BRIEF: Line for line, return the data exactly, omitting all pictures.

##### GIVEN DATA #####

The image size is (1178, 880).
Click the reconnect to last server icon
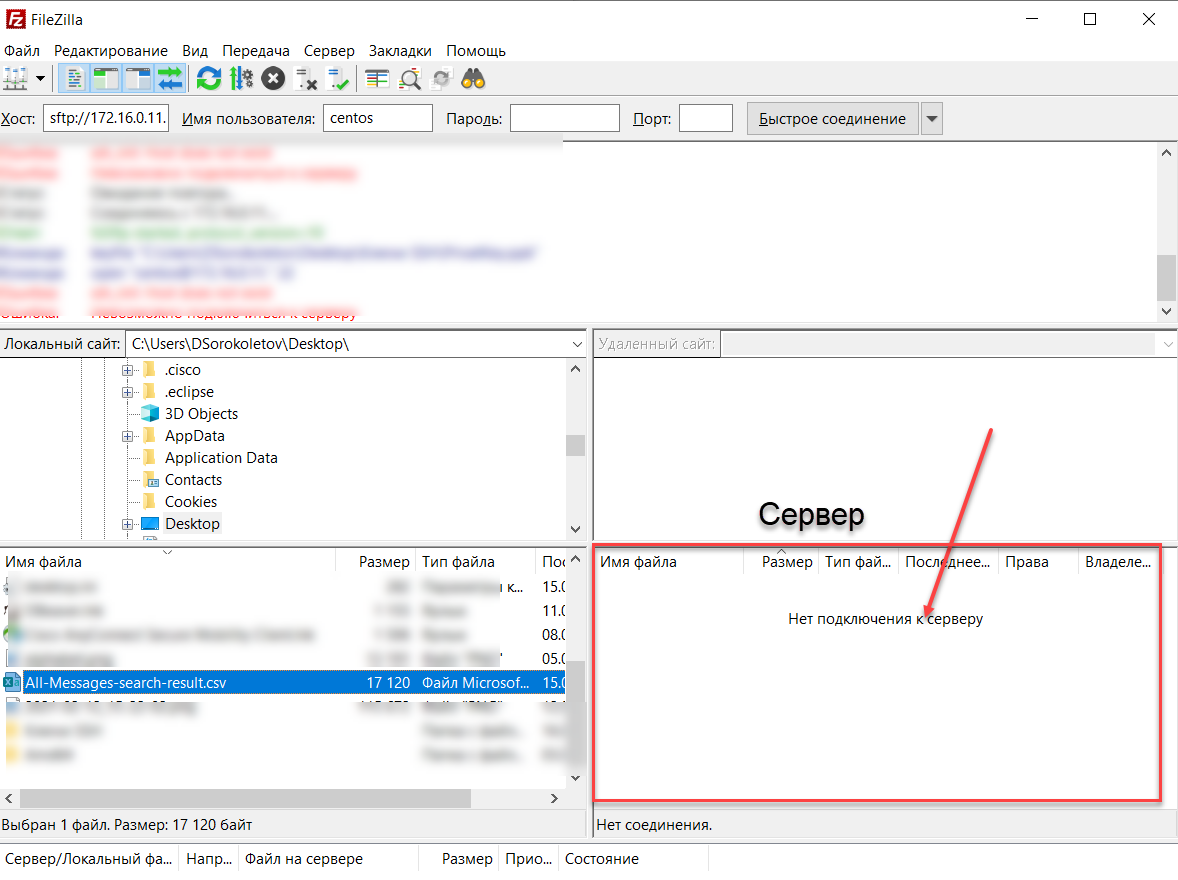click(x=338, y=78)
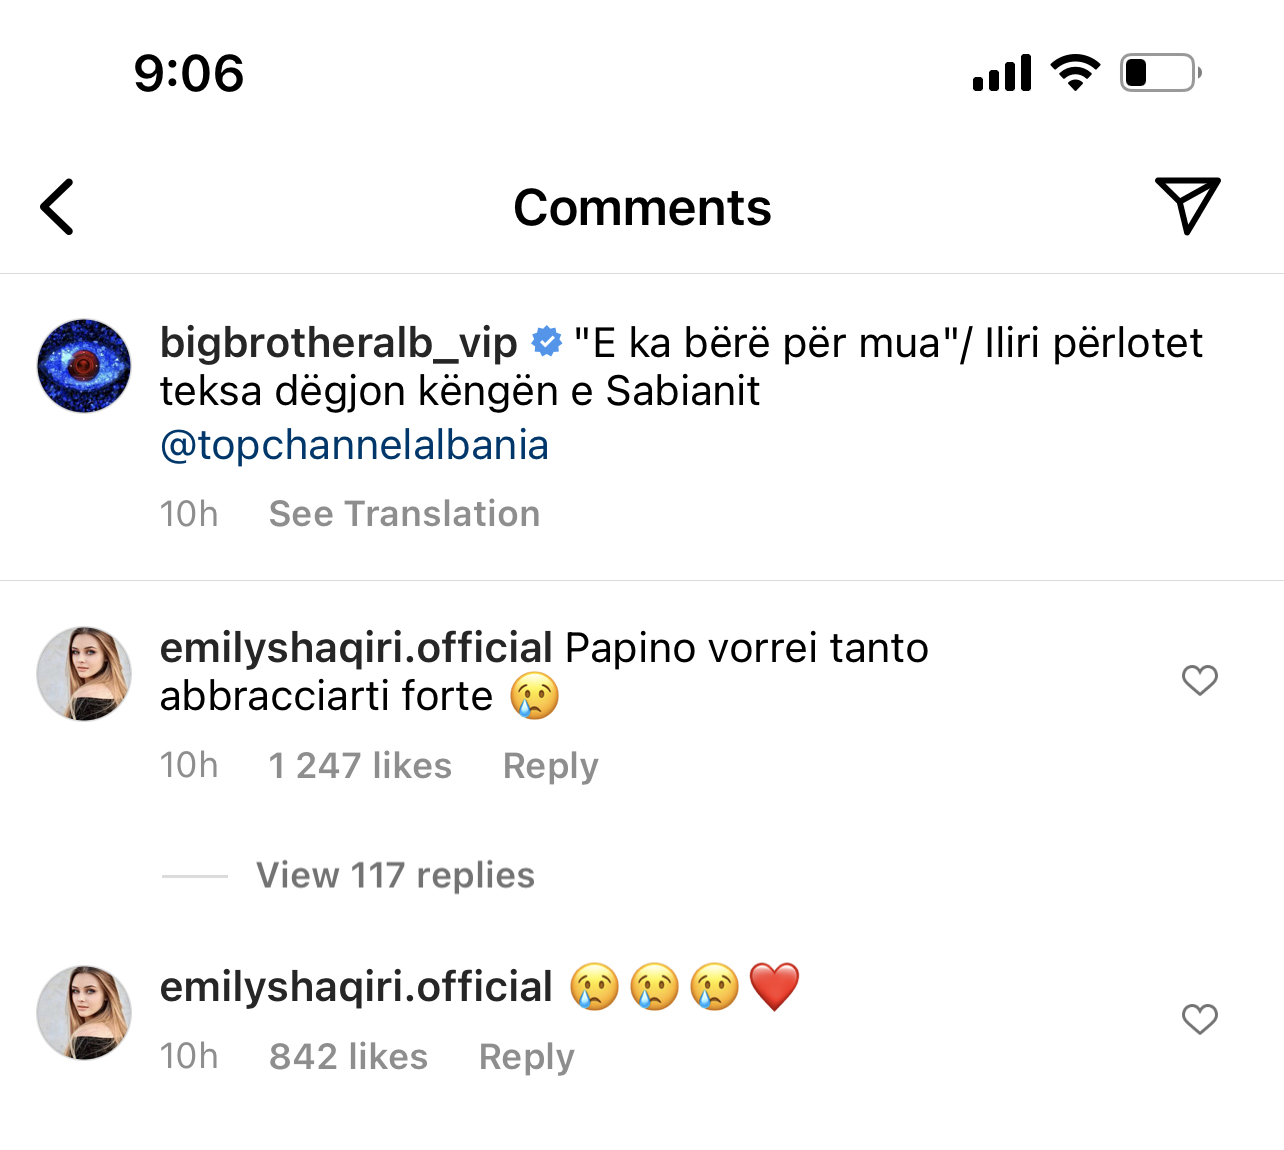Screen dimensions: 1284x1150
Task: Tap first emilyshaqiri.official avatar
Action: 84,674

#####

EXPECTED ANSWER:
The image size is (1178, 880).
Click the reconnect to last server icon
click(x=338, y=78)
Screen dimensions: 1284x1150
Task: Tap first emilyshaqiri.official avatar
Action: 84,674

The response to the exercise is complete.